Crédits photo : blacklognz.blogspot.com

A deux jours de la Journée internationale des populations autochtones, je vous propose une initiation à la langue des indigènes de Nouvelle-Zélande : le Māori. Repeat after me…

Vous en avez marre des cahiers de vacances ? C’est la crise et vous galérez à trouver un job ? Les recruteurs vous trouvent sympa mais regrettent votre dossier trop léger, trop banal ? Alors lisez bien ce qui suit ! Oui Madame, oui Monsieur, c’est votre jour de chance, car Monsieur Bibi Le Pari Kiwi a LA solution pour vous : le Māori – oui, la ligne qui fera bientôt toute la différence sur votre CV ! ;)

Depuis le Māori Language Act de 1987, Te Reo Māori (= la langue Māori) possède le statut de langue officielle en Nouvelle-Zélande. Les citoyens ont ainsi le droit d’être jugés en Māori ; les débats parlementaires peuvent se faire dans cette langue ; la chaîne Māori Television diffuse en partie en Te Reo ; de nombreuses inscriptions dans les universités sont rédigées dans les deux langues, etc.
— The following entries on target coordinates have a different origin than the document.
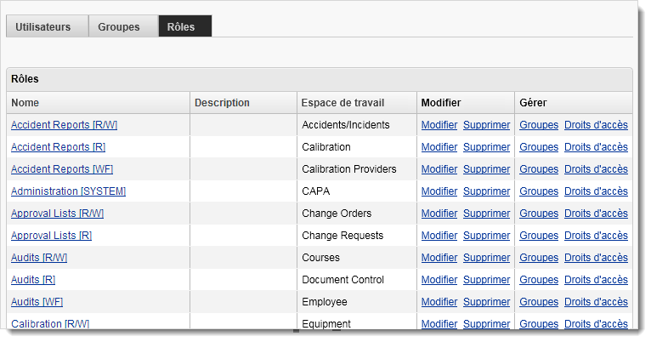This screenshot has height=342, width=651.
Task: Click Modifier for Approval Lists [R/W]
Action: click(439, 214)
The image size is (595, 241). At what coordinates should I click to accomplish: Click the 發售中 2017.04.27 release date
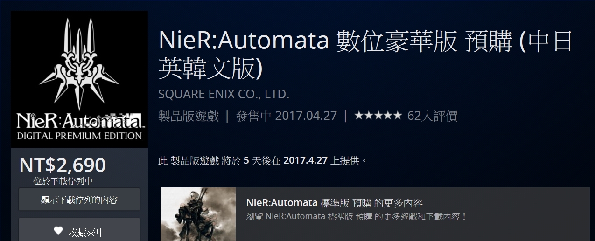286,116
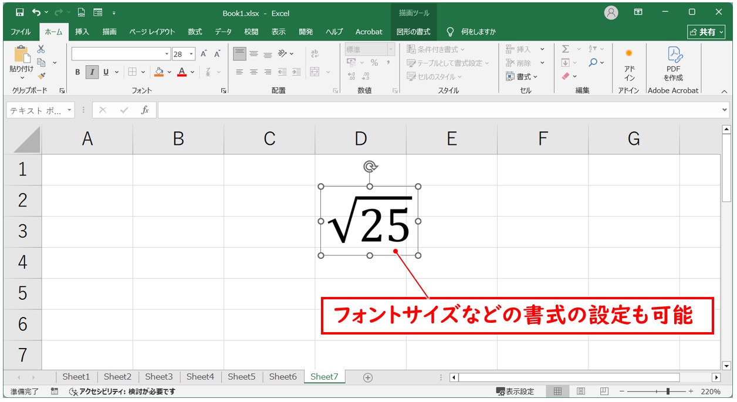Viewport: 737px width, 402px height.
Task: Click the fill color bucket icon
Action: 159,72
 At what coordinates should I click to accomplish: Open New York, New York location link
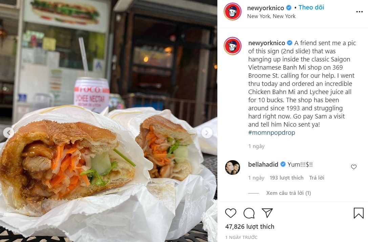[x=271, y=16]
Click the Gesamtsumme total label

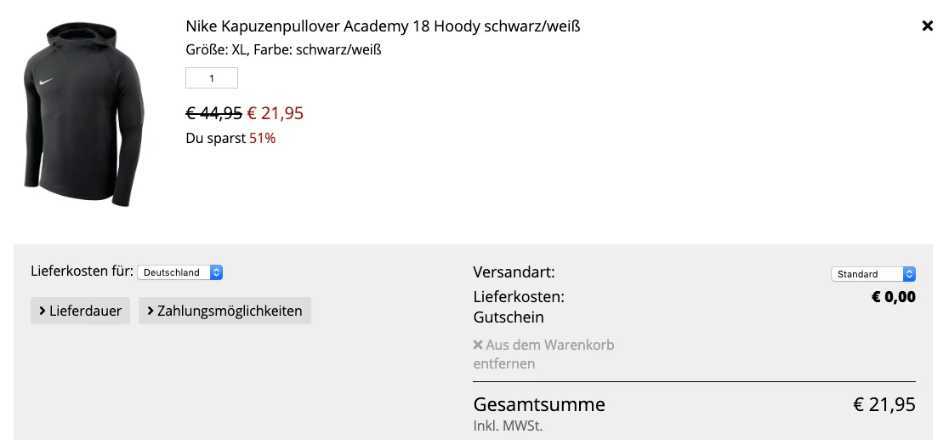pos(538,404)
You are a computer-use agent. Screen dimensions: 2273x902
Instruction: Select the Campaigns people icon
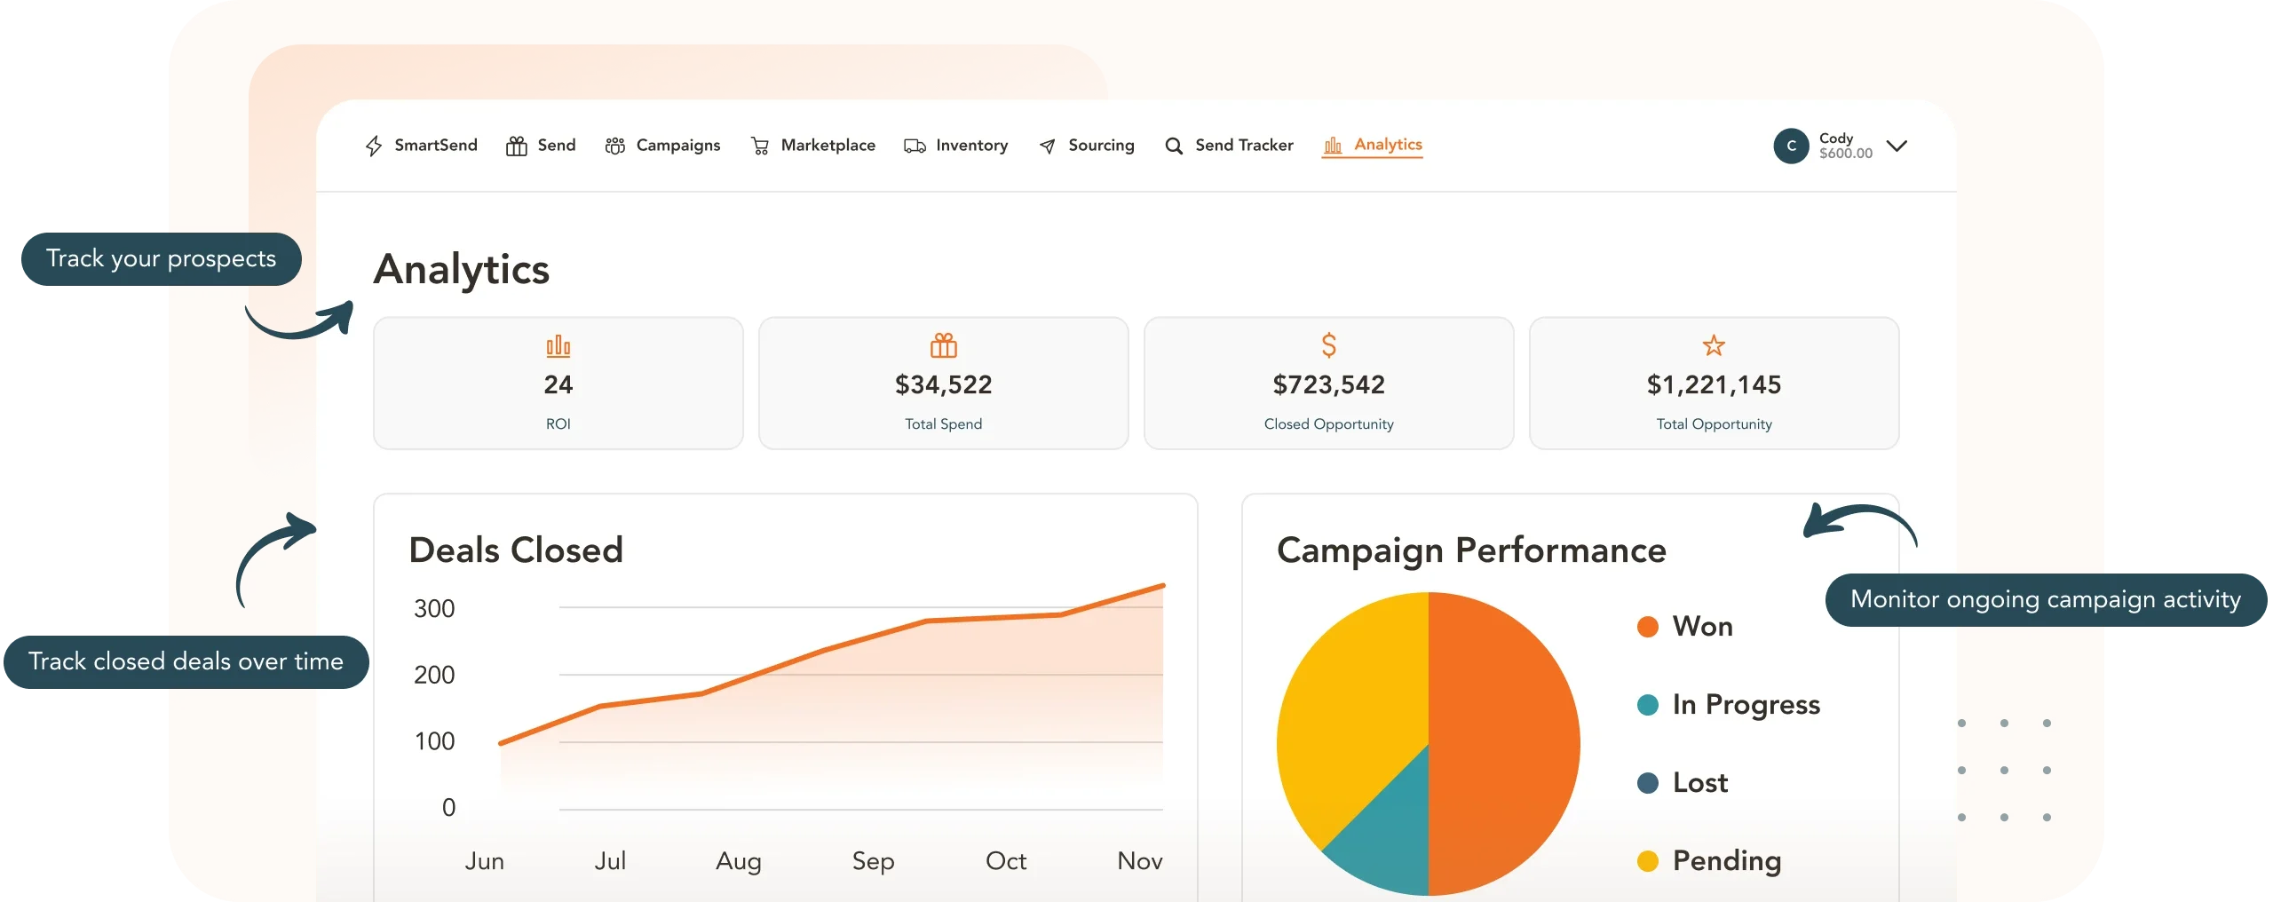[614, 146]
Dans les faits, moins de 160 000 personnes en Nouvelle-Zélande se disent capables d’avoir une conversation basique en Māori, ce qui correspond à 4% de la population. A titre de comparaison, le breton compterait aujourd’hui 172 000 locuteurs et l’espéranto environ 2 millions. Le club que je vous propose de rejoindre aujourd’hui est donc très restreint…

Tēnā koutou katoa e ngā akonga o te reo Māori. Salutations à vous tous, étudiants de la langue Māori.
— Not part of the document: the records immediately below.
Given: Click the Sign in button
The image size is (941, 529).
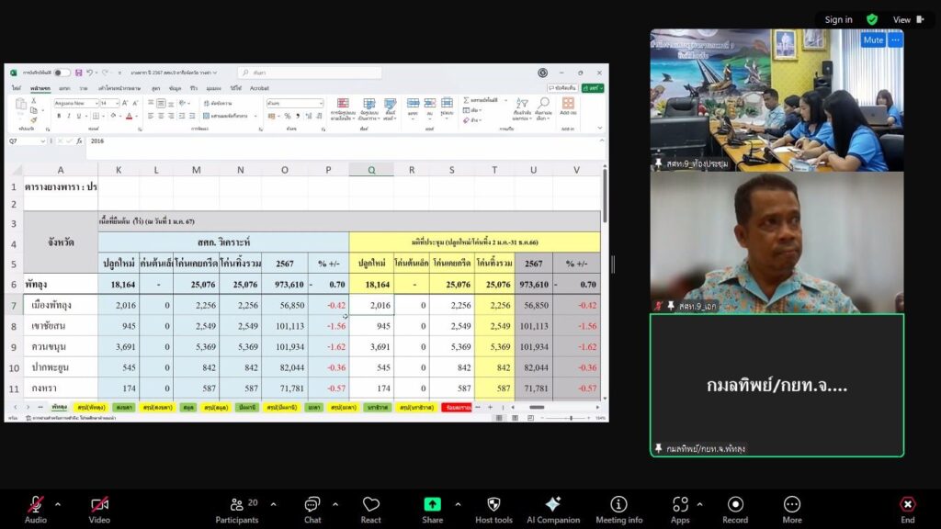Looking at the screenshot, I should [x=838, y=19].
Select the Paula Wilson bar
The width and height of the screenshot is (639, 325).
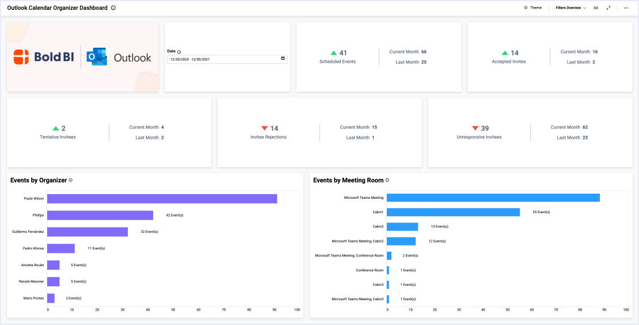[x=162, y=199]
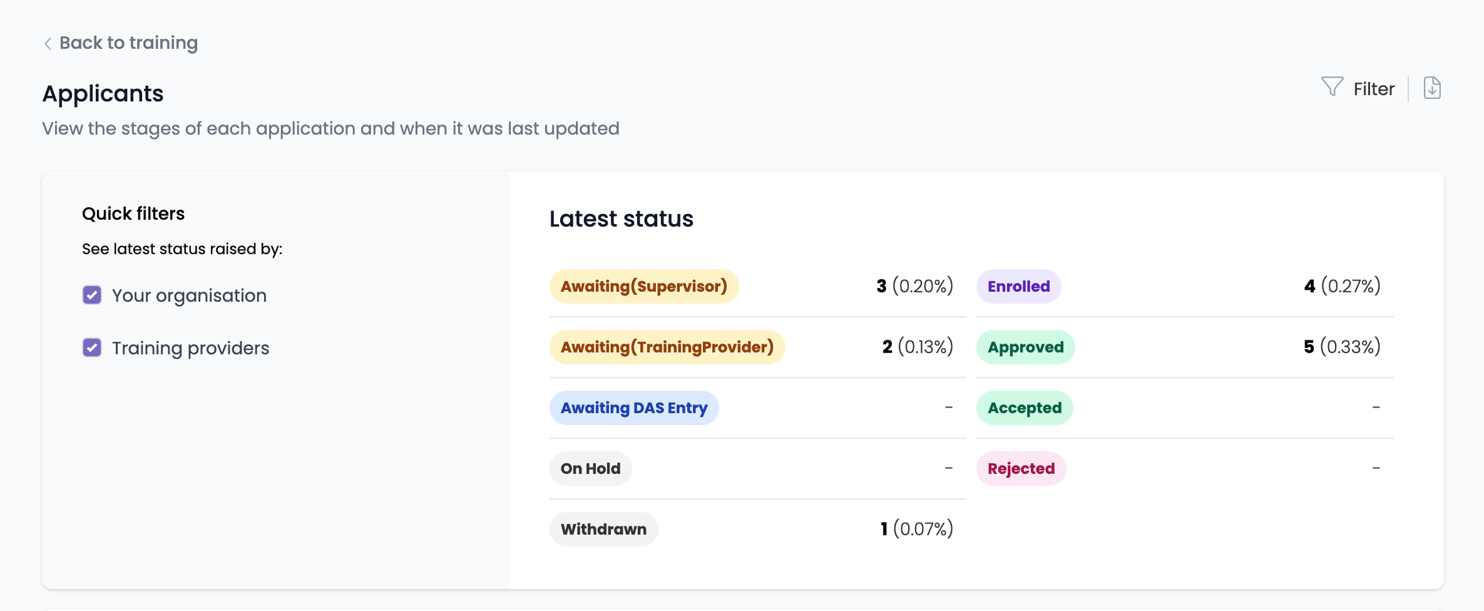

Commençons par le commencement : bonjour, au revoir, and co. Le salut classique, qui sert aussi pour dire merci, est Kia ora. On peut aussi utiliser Tēnā koe (si l’on s’adresse à une personne), Tēnā kōrua (à deux personnes) ou Tēnā koutou (à plus de deux personnes), autant d’expression qui sont, je crois, un peu plus formelles. Au rayon des au revoir/à bientôt, on trouve le sympathique Ka kite – tellement sympathique que je vous en épargne les variantes.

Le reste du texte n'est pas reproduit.